The Italian pharmacist sent me to an Italian doctor. The male doctor shook the Man's hand. It felt like I was a bystander to their business meeting. The doctor gave me the ECP. Almost exactly 24 hours after the first time we had sex, I swallowed the ECP and thought nothing else of it. I didn't think.

Three weeks later I was staying with extended family in the UK, and just didn't feel right. I was sleeping too much, I was exhausted, I was eating like crazy, and I felt bloated. I was pregnant. 

I tried everything - I drank wine all day, every day; I ate unpasteurised cheeses I had left unrefrigerated; I made a parsley tea; I tried a homemade a pessary (would not recommend!); I would punch my stomach, chain smoke cigarettes, intentionally try to get sick, dressing cold and eating seafood. I was so desperate. I was ready to cut myself to show just how much of a danger to my mental health it was if an abortion was not granted. 
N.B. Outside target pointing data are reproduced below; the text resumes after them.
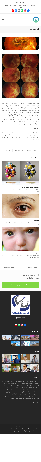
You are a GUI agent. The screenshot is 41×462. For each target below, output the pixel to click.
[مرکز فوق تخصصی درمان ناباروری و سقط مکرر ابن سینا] (15, 337)
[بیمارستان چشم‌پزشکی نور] (25, 343)
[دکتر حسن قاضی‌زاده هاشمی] (25, 368)
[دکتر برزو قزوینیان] (15, 368)
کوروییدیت (8, 150)
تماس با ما (8, 431)
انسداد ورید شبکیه (32, 267)
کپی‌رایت (25, 431)
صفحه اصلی (32, 431)
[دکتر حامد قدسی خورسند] (6, 368)
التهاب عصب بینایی (9, 267)
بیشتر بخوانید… (35, 402)
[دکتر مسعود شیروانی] (34, 368)
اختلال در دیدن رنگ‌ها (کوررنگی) (30, 187)
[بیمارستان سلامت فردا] (34, 343)
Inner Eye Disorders (32, 150)
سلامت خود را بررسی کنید (21, 285)
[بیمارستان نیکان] (6, 337)
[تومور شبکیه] (20, 239)
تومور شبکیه (35, 253)
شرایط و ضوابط (17, 431)
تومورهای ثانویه (34, 220)
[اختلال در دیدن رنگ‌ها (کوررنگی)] (20, 173)
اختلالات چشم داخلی (19, 150)
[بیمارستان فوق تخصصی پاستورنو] (15, 343)
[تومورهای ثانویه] (20, 206)
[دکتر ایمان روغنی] (34, 359)
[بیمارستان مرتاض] (25, 337)
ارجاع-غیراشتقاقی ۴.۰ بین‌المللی (22, 428)
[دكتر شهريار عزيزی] (15, 359)
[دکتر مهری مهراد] (25, 359)
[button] (3, 19)
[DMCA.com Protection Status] (20, 318)
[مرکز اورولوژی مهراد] (34, 337)
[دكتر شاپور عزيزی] (6, 359)
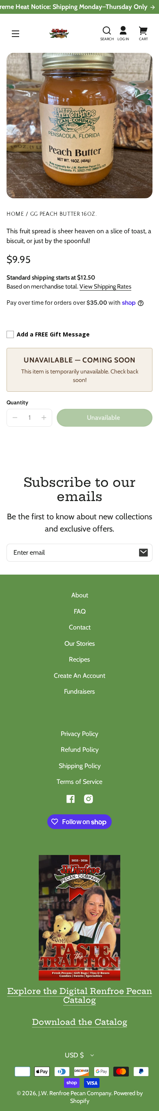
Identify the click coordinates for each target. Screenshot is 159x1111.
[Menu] (15, 33)
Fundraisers (79, 691)
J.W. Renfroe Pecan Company (74, 1093)
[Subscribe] (143, 553)
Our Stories (79, 643)
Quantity (17, 402)
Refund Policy (80, 749)
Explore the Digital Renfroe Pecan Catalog (79, 995)
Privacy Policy (79, 734)
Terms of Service (79, 782)
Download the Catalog (79, 1022)
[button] (107, 33)
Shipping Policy (80, 766)
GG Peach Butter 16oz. (63, 214)
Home (15, 214)
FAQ (80, 611)
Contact (80, 627)
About (79, 595)
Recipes (79, 659)
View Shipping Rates (105, 286)
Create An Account (79, 675)
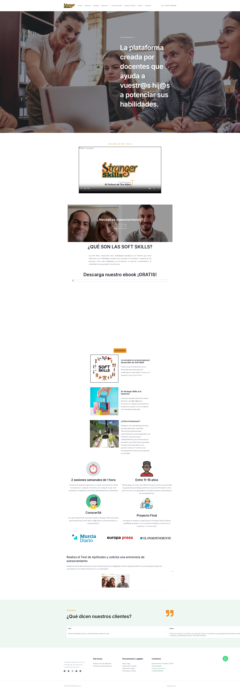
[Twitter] (68, 671)
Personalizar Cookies (129, 671)
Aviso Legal (126, 663)
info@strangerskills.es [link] (159, 668)
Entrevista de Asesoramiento (102, 666)
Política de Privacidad (129, 666)
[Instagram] (72, 671)
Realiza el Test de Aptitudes (102, 663)
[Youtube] (76, 671)
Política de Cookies (128, 668)
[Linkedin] (80, 671)
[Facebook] (64, 671)
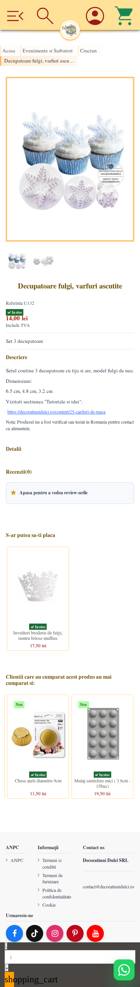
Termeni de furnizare (52, 878)
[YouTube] (95, 933)
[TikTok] (34, 933)
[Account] (95, 15)
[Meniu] (15, 15)
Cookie (49, 905)
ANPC (16, 860)
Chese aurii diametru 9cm (38, 780)
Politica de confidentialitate (56, 893)
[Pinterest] (75, 933)
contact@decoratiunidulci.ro (108, 886)
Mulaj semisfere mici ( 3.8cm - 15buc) (102, 783)
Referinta (14, 303)
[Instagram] (54, 933)
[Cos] (125, 15)
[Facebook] (14, 933)
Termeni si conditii (51, 863)
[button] (70, 493)
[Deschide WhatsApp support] (124, 969)
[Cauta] (45, 15)
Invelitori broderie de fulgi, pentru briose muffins (38, 635)
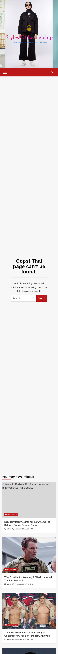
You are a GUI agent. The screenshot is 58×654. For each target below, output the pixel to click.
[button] (5, 72)
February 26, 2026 (22, 529)
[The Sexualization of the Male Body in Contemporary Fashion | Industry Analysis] (29, 611)
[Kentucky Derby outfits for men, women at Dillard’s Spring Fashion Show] (29, 500)
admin (9, 529)
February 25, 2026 (22, 639)
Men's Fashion (11, 514)
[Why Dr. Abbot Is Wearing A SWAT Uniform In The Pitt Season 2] (29, 555)
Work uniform (10, 569)
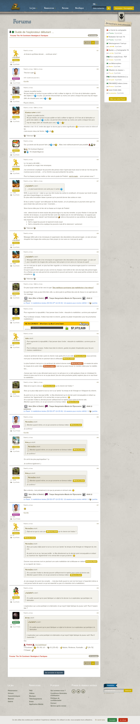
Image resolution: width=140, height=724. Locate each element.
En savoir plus (100, 720)
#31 (98, 309)
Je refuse (123, 720)
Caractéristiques (14, 696)
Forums (65, 8)
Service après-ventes (58, 706)
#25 (98, 141)
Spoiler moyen (77, 363)
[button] (95, 4)
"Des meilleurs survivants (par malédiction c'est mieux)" (73, 287)
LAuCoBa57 (16, 57)
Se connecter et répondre (54, 672)
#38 (98, 523)
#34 (98, 417)
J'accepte (112, 720)
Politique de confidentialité (56, 699)
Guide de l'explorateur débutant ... (34, 32)
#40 (98, 613)
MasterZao (16, 291)
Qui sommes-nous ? (58, 690)
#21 (98, 50)
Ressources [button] (49, 8)
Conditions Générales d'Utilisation (59, 694)
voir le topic (73, 176)
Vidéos (31, 693)
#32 (98, 333)
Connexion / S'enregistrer (124, 8)
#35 (98, 437)
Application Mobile (36, 704)
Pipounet (16, 148)
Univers (11, 693)
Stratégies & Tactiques (39, 35)
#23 (98, 87)
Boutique (79, 8)
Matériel (11, 699)
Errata (31, 701)
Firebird (16, 620)
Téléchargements (35, 699)
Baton (16, 595)
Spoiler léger (80, 356)
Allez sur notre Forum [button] (117, 99)
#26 (98, 159)
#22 (98, 69)
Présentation (12, 690)
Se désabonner (109, 693)
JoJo (16, 316)
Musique (32, 696)
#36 (98, 468)
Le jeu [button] (33, 8)
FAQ (30, 690)
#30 (98, 284)
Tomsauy (16, 444)
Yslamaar (16, 114)
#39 (98, 588)
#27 (98, 181)
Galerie (10, 701)
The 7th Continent (23, 35)
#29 (98, 252)
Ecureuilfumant (16, 95)
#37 (98, 505)
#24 (98, 107)
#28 (98, 233)
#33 (98, 382)
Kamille (16, 76)
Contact (53, 703)
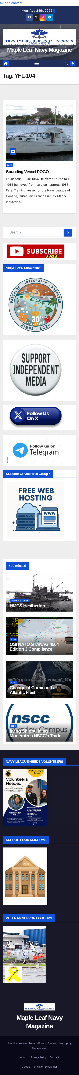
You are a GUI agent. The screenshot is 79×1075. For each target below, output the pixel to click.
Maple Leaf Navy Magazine (39, 50)
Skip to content (11, 3)
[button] (66, 63)
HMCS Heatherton (27, 605)
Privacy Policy (38, 1057)
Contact (54, 1057)
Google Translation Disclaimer (39, 1066)
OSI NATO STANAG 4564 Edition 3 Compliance (34, 647)
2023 (9, 165)
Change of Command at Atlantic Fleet (33, 690)
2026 (13, 639)
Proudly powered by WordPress (27, 1043)
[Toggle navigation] (37, 63)
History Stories (20, 601)
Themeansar (39, 1048)
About (23, 1057)
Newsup (63, 1043)
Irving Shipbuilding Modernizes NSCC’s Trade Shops (35, 735)
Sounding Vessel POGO (27, 171)
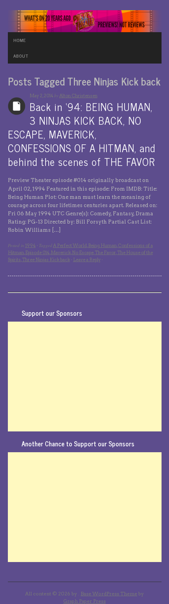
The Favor (105, 252)
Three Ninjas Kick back (46, 259)
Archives (17, 106)
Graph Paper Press (84, 601)
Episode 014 (37, 252)
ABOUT (20, 56)
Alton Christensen (78, 95)
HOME (19, 40)
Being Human (102, 245)
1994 (30, 245)
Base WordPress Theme (109, 594)
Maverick (61, 252)
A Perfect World (70, 245)
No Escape (83, 252)
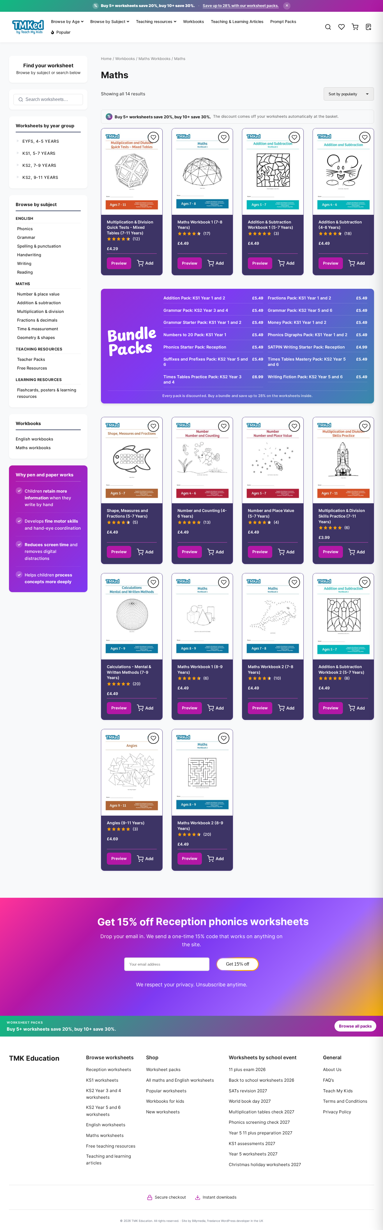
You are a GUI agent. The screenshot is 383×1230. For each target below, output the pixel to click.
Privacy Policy (337, 1111)
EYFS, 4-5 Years (40, 141)
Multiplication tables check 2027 (261, 1111)
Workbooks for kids (165, 1101)
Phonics (25, 228)
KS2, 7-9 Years (39, 165)
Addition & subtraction (39, 302)
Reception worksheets (108, 1069)
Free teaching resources (110, 1146)
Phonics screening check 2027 (259, 1122)
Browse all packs (355, 1026)
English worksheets (105, 1124)
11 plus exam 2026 (247, 1069)
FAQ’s (328, 1080)
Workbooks (125, 58)
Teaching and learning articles (108, 1159)
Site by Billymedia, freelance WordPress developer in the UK (222, 1221)
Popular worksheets (166, 1090)
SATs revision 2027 (248, 1090)
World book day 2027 (250, 1101)
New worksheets (163, 1111)
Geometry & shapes (36, 337)
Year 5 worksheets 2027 (253, 1154)
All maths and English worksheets (180, 1080)
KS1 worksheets (102, 1080)
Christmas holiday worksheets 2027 (265, 1164)
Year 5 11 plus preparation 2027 (260, 1133)
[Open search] (328, 27)
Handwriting (29, 254)
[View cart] (355, 27)
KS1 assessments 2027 (252, 1143)
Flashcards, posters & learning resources (46, 393)
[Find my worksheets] (368, 27)
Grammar (26, 237)
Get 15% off (237, 964)
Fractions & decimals (37, 320)
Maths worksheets (105, 1135)
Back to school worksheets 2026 (261, 1080)
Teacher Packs (31, 359)
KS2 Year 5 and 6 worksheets (103, 1111)
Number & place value (38, 294)
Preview (119, 263)
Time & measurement (37, 328)
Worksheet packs (163, 1069)
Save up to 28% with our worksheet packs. (241, 5)
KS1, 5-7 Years (39, 153)
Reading (25, 272)
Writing (24, 263)
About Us (332, 1069)
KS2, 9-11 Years (40, 177)
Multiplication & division (40, 311)
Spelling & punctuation (39, 246)
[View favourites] (341, 27)
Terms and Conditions (345, 1101)
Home (106, 58)
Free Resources (32, 368)
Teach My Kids (338, 1090)
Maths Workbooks (154, 58)
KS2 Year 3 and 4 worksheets (103, 1094)
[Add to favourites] (153, 137)
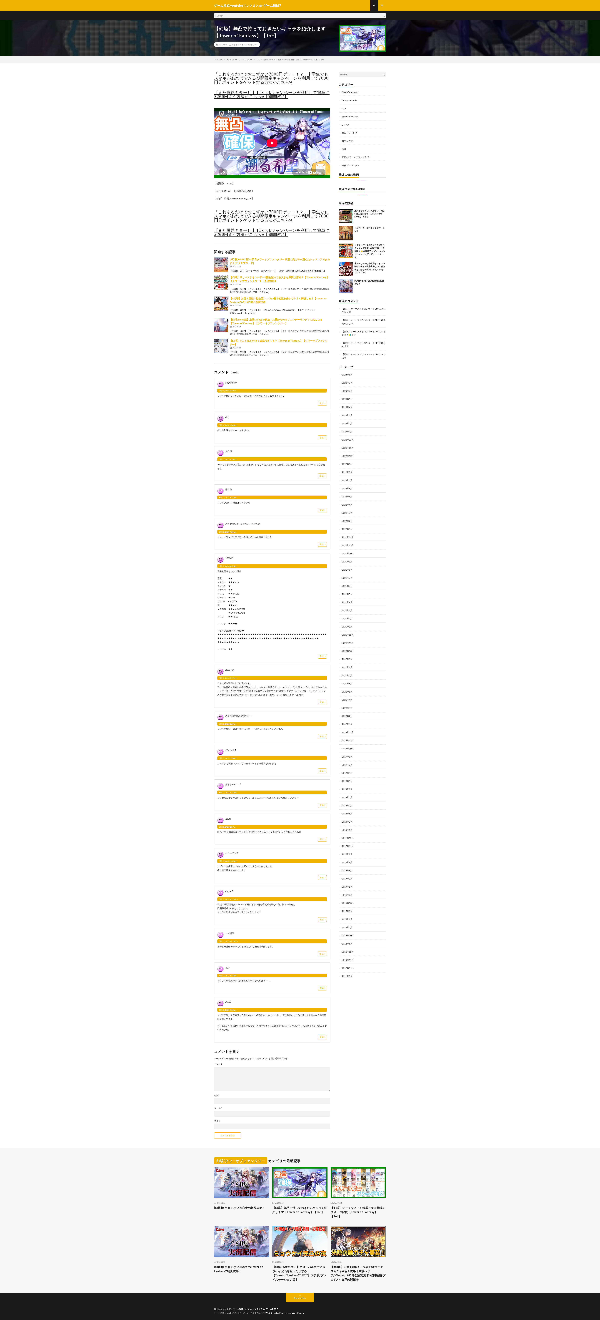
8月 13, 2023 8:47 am (228, 861)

Having been unable to get an abortion before my flight home, I spent the remaining 10 days continuing my attempt at a “natural” abortion. Once home, I felt like a naughty teenager. Living in the house of my parents, making up lies for where I was going and how long I would be away. Jetlag, the excuse for my tiredness, was wearing thin after a week and a half.

At the various preliminary appointments, the staff would smile, and ask,: “is it your first?”. I had nothing to say, so I nodded. I wanted to say, it doesn’t exist, I have no partner, I am GAY, this is all so ridiculous, it’s all a complete mix up. 

14 weeks after Italy, back in my home country, the day of my surgical abortion arrived. I have never been more excited or relieved in my life!

I woke up in the recovery room feeling groggy, confused, and relieved. I got up to go to the toilet and I fainted before I could reach the bathroom. Blood had gone through my nappy-like pad and was visible to all to see through my jeans.

With my cardigan tied around my waist, I arrived home that evening and joined in with Normal Life. We watched TV, I chatted to mum as she cooked dinner, and when it reached an acceptable hour, I took myself off to bed. Mum made a comment, why was I so tired and sleeping all the time. I said I had bad period pain, and that was that.